Gridlock updatesMark Arum’s column appears Mondays. Listen to his traffic reports daily on News 95.5 and AM750 WSB, and see him each morning on Channel 2 Action News. Connect with Mark on Twitter: @markarum.
Back in 2011, I first published what I kept in my car just in case I got stranded on the roads during bad weather. Growing up in New England, I have always kept an emergency kit in my car and it has come in very handy on more than one occasion.
In case you missed my column back in 2011, here is a refresher on what needs to be in your emergency kit. Please, if you can, put your kit together soon.
- Heavy blanket (For obvious reasons. I keep two blankets in my kit and was able to use both in the last big storm. One as a blanket, and the other as a pillow.)
- Warm gloves (It’s always a good idea to keep your hands warm both in and outside your car.)
- Warm hat (Ditto. The best way to retain body heat is with a good hat.)
- Bottled water (It is very important to stay hydrated. I try to keep a minimum of six bottles in my emergency kit.)
- Foodstuffs (Canned peanuts, granola bars, etc. Try to stock items with long shelf life.)
- Ice scraper (After being stranded in the cold for hours, when the freeway reopens you don’t want to have to figure out a way to get the ice off of your windshield.)
- Complete change of clothing (There is a good chance you’ll need this. Extra socks are a definite.)
- Personal hygiene items (tooth brush, deodorant, etc.)
- Matches in a waterproof container (The ability to create fire truly can be a life saver.)
- Cash or travelers checks and change (You don’t need to keep a lot of money, but you never know when it could come in handy.)
- Prescription medicine and glasses (Meds are important. While stuck at work last week, a co-worker of mine didn’t have any more of his much needed medication. Luckily he was able to venture out and get some. If you are taking prescription medications that are vital to your survival, this is a must.)
- Books, games or puzzles (Being stuck in your automobile for 24 hours can be a mind-numbing experience. Especially for children.)
- Garbage bags and ties (A clean car makes for a happier environment.)
- A whistle (To alert the authorities of your location.)
- Moist towelettes (Cleanliness can become an issue.)
- A one quart plastic container with a tight seal (For, ummm, when mother nature comes a-calling.)
- Candles (The light of one candle can actually heat up the entire interior of a vehicle.)

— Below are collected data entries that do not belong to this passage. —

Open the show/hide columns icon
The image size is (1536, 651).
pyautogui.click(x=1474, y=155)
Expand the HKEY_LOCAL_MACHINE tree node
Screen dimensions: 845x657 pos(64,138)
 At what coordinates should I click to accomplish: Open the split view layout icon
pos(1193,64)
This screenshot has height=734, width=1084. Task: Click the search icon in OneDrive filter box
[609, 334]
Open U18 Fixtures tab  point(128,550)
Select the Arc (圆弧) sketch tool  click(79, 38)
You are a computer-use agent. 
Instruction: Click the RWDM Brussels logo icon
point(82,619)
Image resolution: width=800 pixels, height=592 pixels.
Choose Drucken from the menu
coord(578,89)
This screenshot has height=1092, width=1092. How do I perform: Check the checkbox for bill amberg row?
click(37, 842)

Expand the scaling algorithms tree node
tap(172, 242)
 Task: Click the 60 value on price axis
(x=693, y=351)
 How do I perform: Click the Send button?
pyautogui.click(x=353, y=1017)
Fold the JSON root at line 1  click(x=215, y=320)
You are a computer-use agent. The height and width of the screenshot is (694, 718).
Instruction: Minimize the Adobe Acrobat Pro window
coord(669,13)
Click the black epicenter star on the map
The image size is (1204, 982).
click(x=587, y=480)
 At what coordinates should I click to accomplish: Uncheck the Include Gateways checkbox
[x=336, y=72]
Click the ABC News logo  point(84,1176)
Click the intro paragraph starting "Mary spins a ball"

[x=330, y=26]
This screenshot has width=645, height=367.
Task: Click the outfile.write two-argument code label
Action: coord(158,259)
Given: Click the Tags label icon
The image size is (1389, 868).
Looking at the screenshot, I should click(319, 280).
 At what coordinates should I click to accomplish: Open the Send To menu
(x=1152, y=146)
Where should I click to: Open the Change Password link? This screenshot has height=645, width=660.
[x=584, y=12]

- Can of spray deicer (self explanatory)
- Rock Candy (A very high-caloric food.)
- Tissues, paper towels and/or toilet paper (Many, many, many people who got stuck last time wished they had a big roll of Charmin Ultra Soft.)
- Small fire extinguisher (You never know.)
Also, I am a big believer of never letting your vehicle get below a half a tank of gasoline. I know a lot of people like to ride the needle down to “E” before refueling. No gas equals no heat. No heat equals no fun. Always make sure you have more than enough gas in your car.